The secret lies in using pre‑made dough that’s cut into bite‑size cubes, then layered with a spiced butter mixture. As the casserole bakes, the cubes rise, creating airy pockets that soak up the fragrant cinnamon‑sugar blend.
A generous drizzle of cream‑cheese glaze finishes the dish, adding a tangy sweetness that balances the warm spices. The result is a breakfast that feels indulgent yet practical—ideal for weekends, holidays, or any day you want to treat your family.
Instructions
Prepare the dough
Unwrap the cinnamon roll dough and cut it into 1‑inch cubes. Place the cubes in a greased 9‑x‑13‑inch baking dish, spreading them evenly so they bake uniformly.
Mix the cinnamon butter
Combine melted butter, brown sugar, cinnamon, nutmeg, and a pinch of salt in a bowl. Stir until smooth and glossy, then drizzle evenly over the dough cubes, ensuring each piece is coated.
Bake the casserole
Cover the dish with foil and bake at 350°F (175°C) for 20 minutes. Remove the foil and continue baking another 15‑20 minutes, or until the tops are golden and the interior is puffed.

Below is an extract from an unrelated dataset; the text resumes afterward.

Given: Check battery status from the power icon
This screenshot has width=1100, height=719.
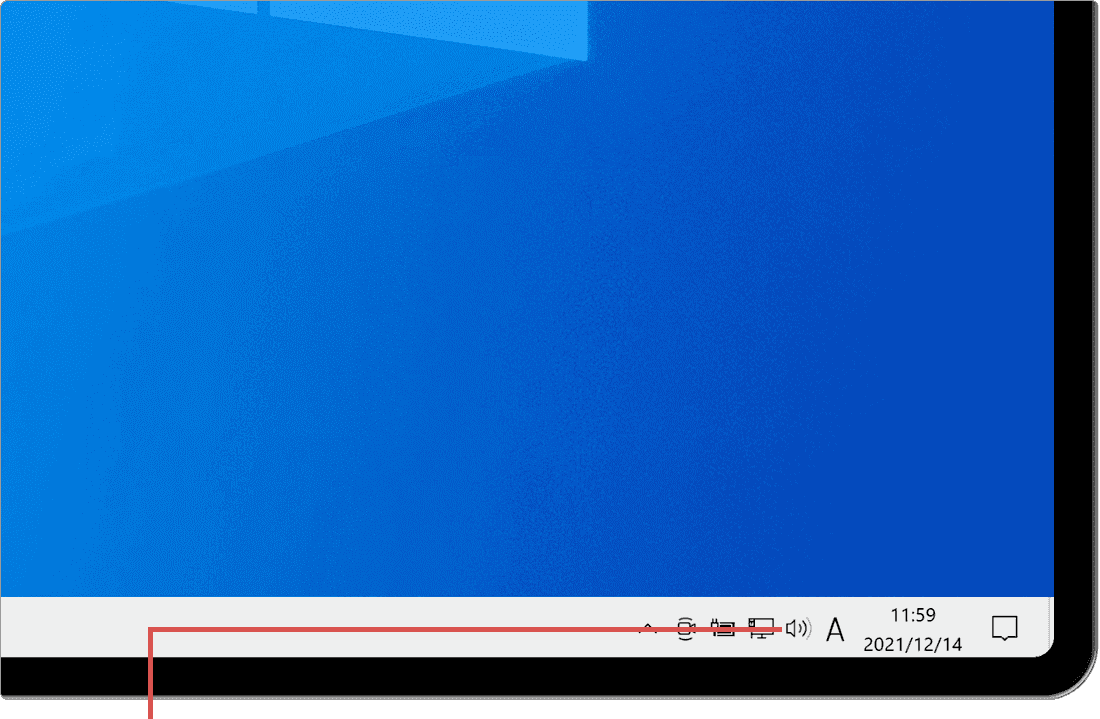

Prepare the cream‑cheese glaze
In a small bowl, whisk softened cream cheese, powdered sugar, vanilla, and a splash of milk (or non‑dairy milk) until smooth and pourable. The glaze should be thick yet spread easily.
Glaze and serve
Drizzle the warm glaze over the baked casserole, letting it melt into the crevices. Allow the dish to rest for five minutes before slicing. Serve warm for the best texture.
Expert Tips
Tip #1: Chill the dough
Cold dough cubes hold their shape better during baking, producing a fluffier interior and preventing soggy edges.
Tip #2: Even glaze
Warm the glaze just before drizzling; a warm glaze spreads more evenly and sinks into the hot rolls.
Tip #3: Add fruit
Fold in diced apples or raisins with the dough cubes for a subtle fruity burst that complements the cinnamon.
Tip #4: Reheat perfectly
To reheat leftovers, cover with foil and bake at 300°F for 10 minutes; the glaze will stay glossy without drying out.
Storage & Variations
Cool the casserole completely, then cover tightly and refrigerate for up to 3 days. Reheat in a 350°F oven for 15 minutes. For a nutty twist, stir toasted pecans into the glaze, or replace cinnamon with pumpkin spice for a seasonal version.